Hi,
currently vec_construct cost is simply TYPE_VECTOR_SUBPARTS / 2 + 1,
a reasonable estimate only of other target stmt costs are close to 1.
The idea was you need that many vector stmts thus the following patch
which should fix skewed costs for bdver2 for example with a
vec_stmt_cost of 6.
Fixing this gets important for a fix for PR62283 which will consider
building vectors up from parts during basic-block vectorization
and relies on the cost model to reject too expensive ones.

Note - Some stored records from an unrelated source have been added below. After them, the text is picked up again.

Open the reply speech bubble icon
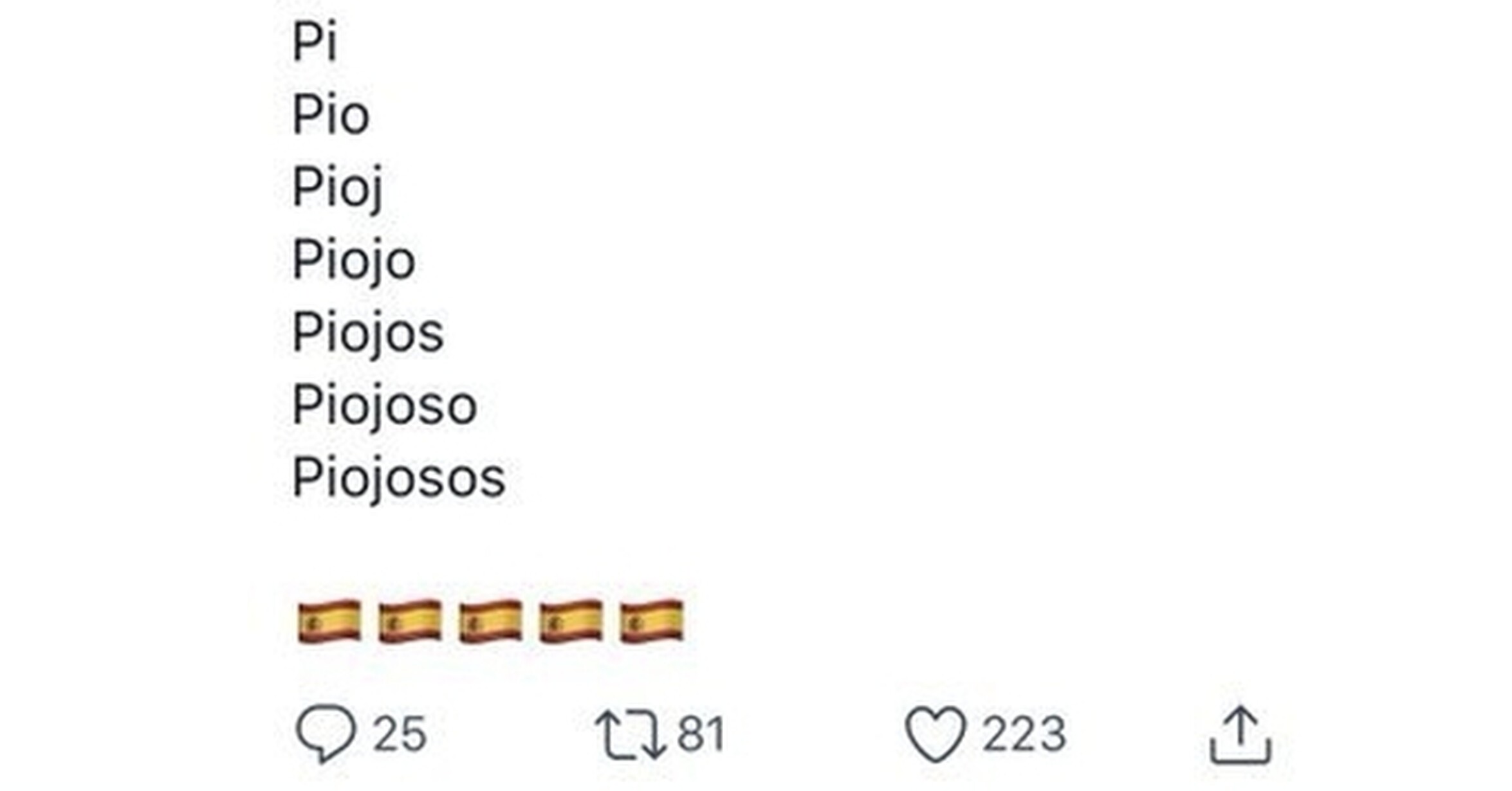This screenshot has width=1512, height=791. point(326,734)
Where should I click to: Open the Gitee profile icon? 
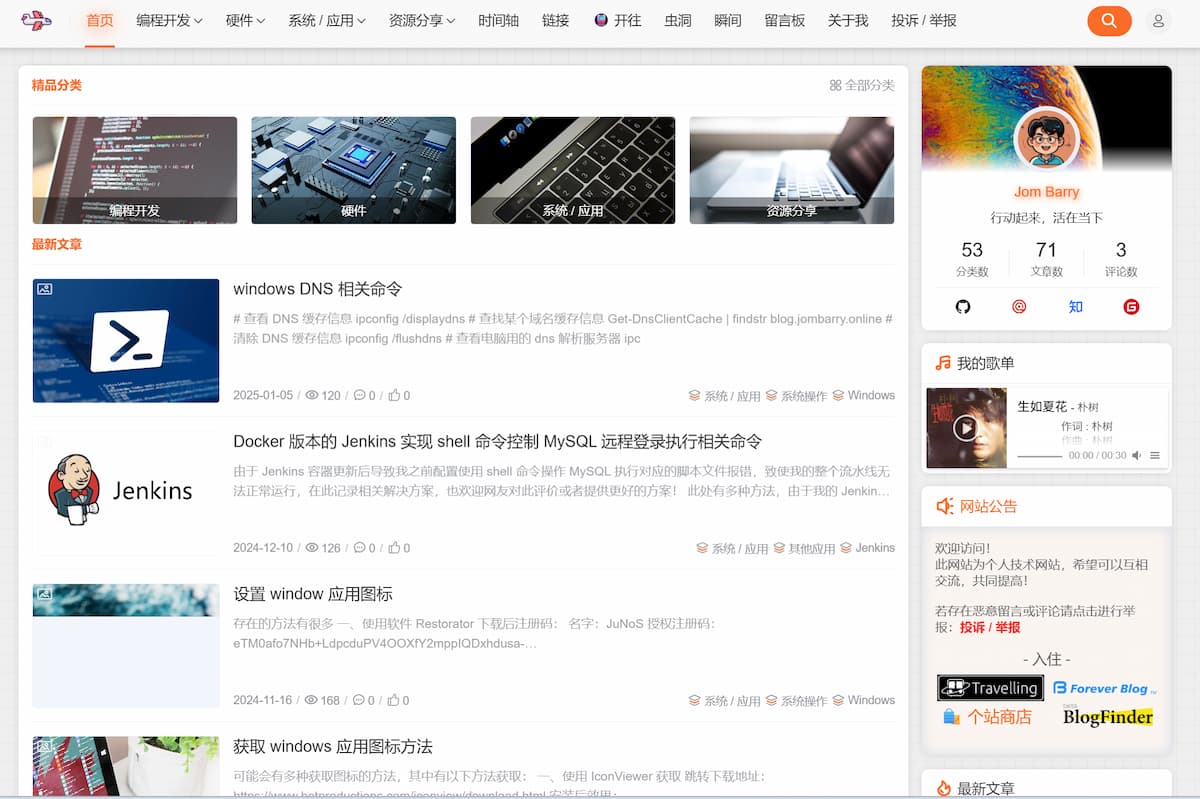pyautogui.click(x=1131, y=307)
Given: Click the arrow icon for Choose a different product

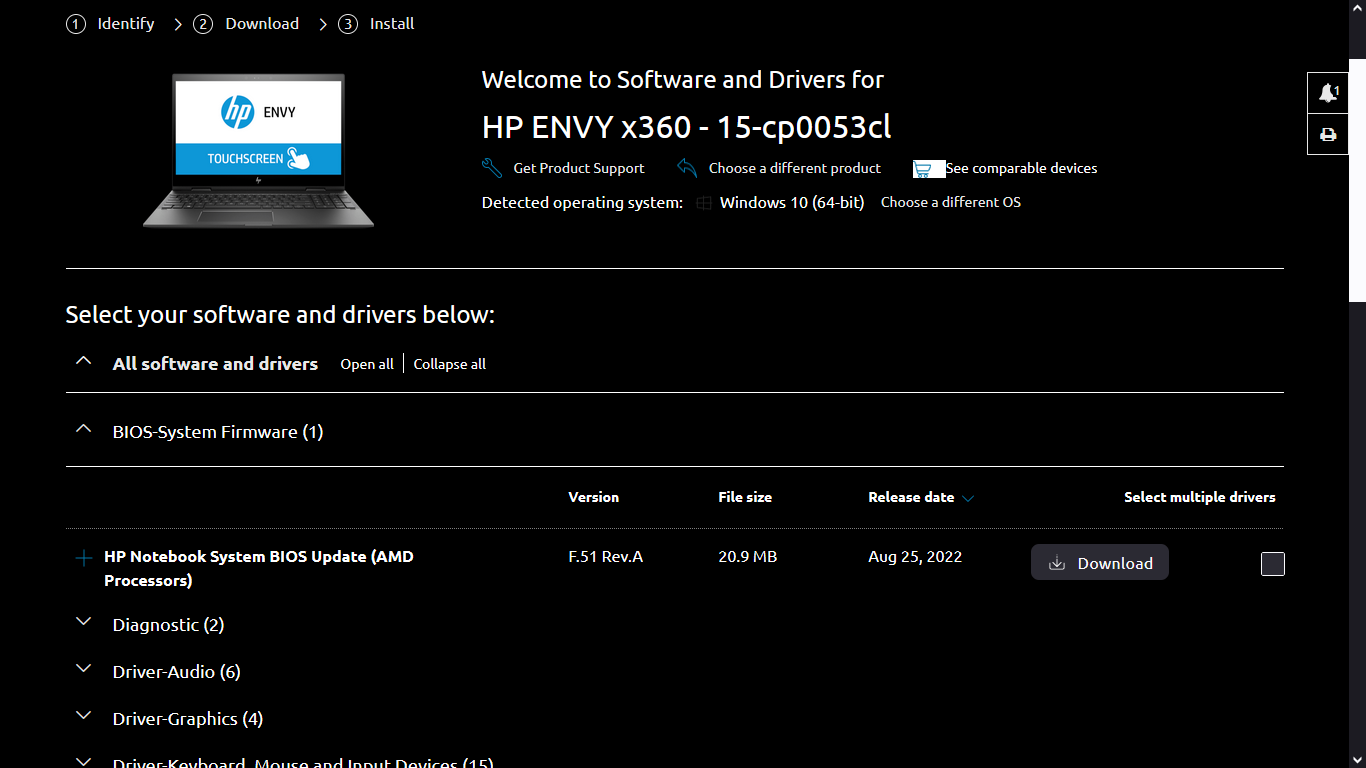Looking at the screenshot, I should coord(686,167).
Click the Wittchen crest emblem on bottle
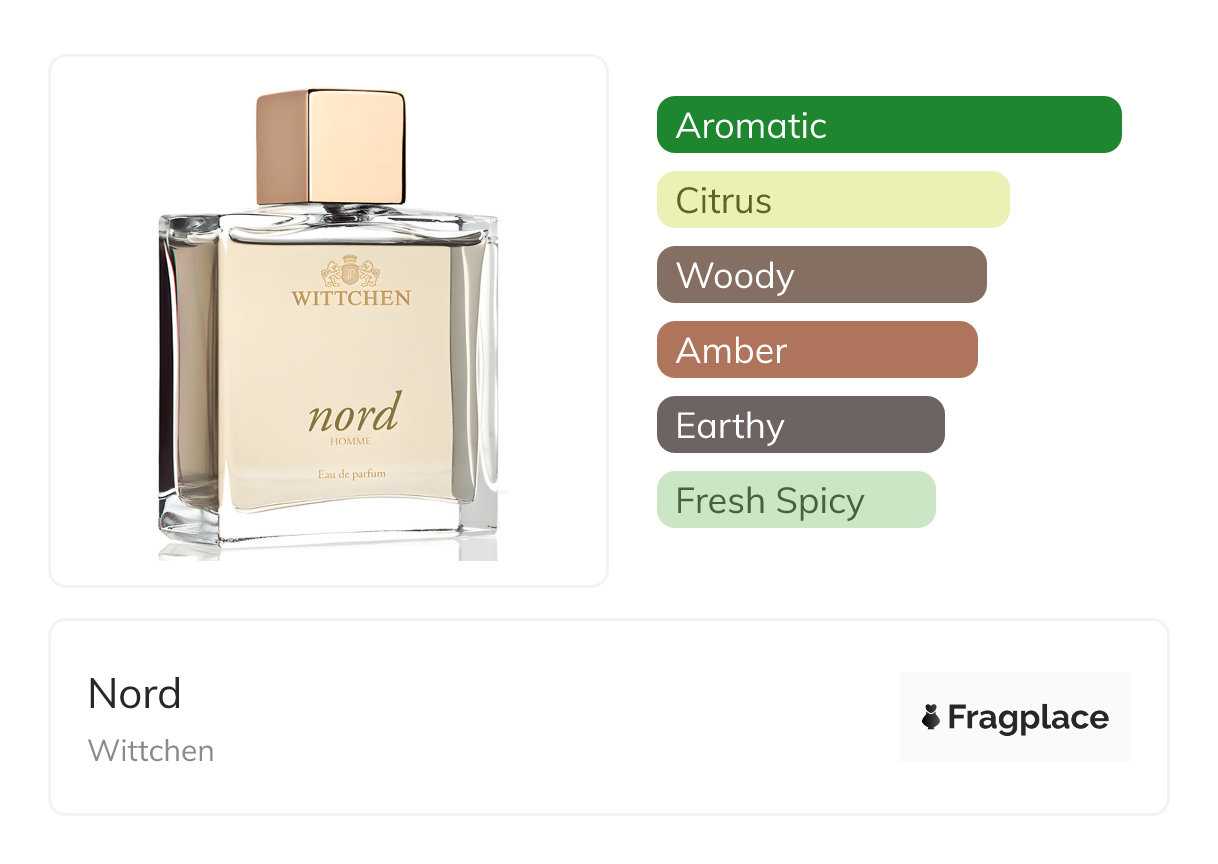Viewport: 1218px width, 864px height. tap(350, 271)
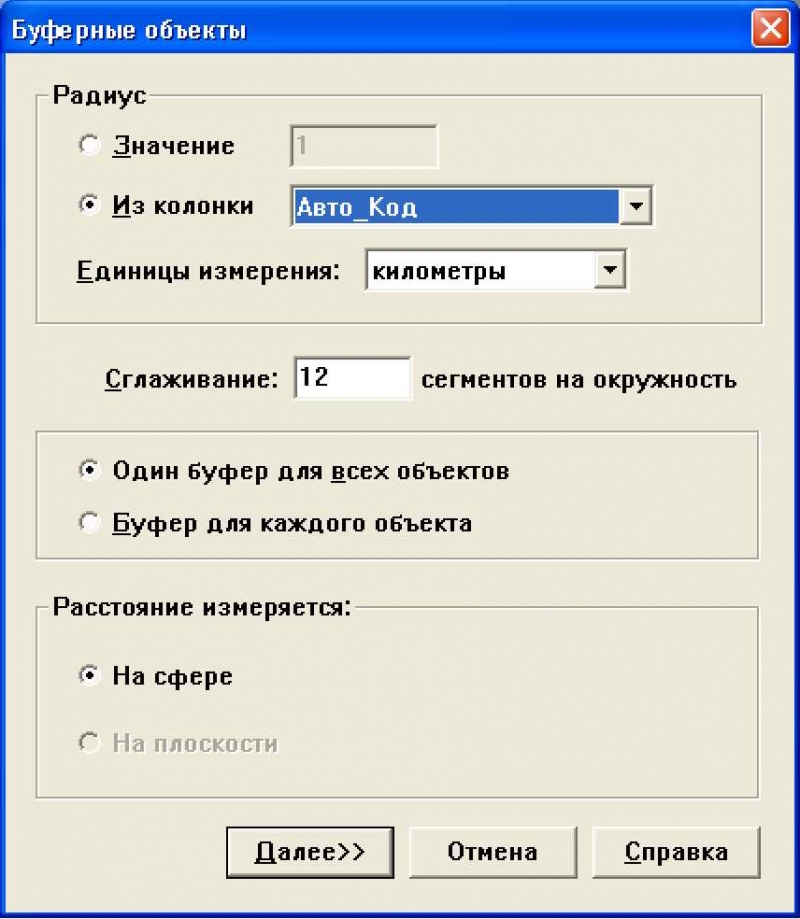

For example gcc.dg/vect/bb-slp-14.c will now be vectorized (with
the generic cost model and just SSE2) as
Cost model analysis:
Vector inside of basic block cost: 2
Vector prologue cost: 7
Vector epilogue cost: 0
Scalar cost of basic block: 10
.LFB7:
.cfi_startproc
subq $24, %rsp
.cfi_def_cfa_offset 32
movl in+12(%rip), %eax
testl %edi, %edi
movd in+4(%rip), %xmm0
movd in(%rip), %xmm1
movl %eax, 12(%rsp)
movd in+4(%rip), %xmm4
movd 12(%rsp), %xmm3
movl %edi, 12(%rsp)
punpckldq %xmm4, %xmm1
punpckldq %xmm3, %xmm0
punpcklqdq %xmm0, %xmm1
movd 12(%rsp), %xmm0
movl %esi, 12(%rsp)
movd 12(%rsp), %xmm5
paddd .LC2(%rip), %xmm1
movdqa %xmm1, %xmm2
psrlq $32, %xmm1
punpckldq %xmm5, %xmm0
punpcklqdq %xmm0, %xmm0
pmuludq %xmm0, %xmm2
psrlq $32, %xmm0
pmuludq %xmm1, %xmm0
pshufd $8, %xmm2, %xmm1
pshufd $8, %xmm0, %xmm0
punpckldq %xmm0, %xmm1
movaps %xmm1, out(%rip)
je .L12
vs. the scalar variant
.LFB7:
.cfi_startproc
subq $8, %rsp
.cfi_def_cfa_offset 16
movl in(%rip), %edx
movl in+4(%rip), %eax
movl in+12(%rip), %ecx
addl $23, %edx
imull %edi, %edx
leal 31(%rcx), %r8d
movl %edx, out(%rip)
leal 142(%rax), %edx
addl $2, %eax
imull %edi, %eax
imull %esi, %edx
movl %eax, out+8(%rip)
movl %r8d, %eax
imull %esi, %eax
testl %edi, %edi
movl %edx, out+4(%rip)
movl %eax, out+12(%rip)
je .L12
Some excessive PRE across the conditional asm() keeps part
of the scalar computes live (yes, the cost model accounts
for that). Previously we didn't vectorize the basic-block
because the loads from in[] could not be vectorized. Now
we will build up a vector from the scalar loads.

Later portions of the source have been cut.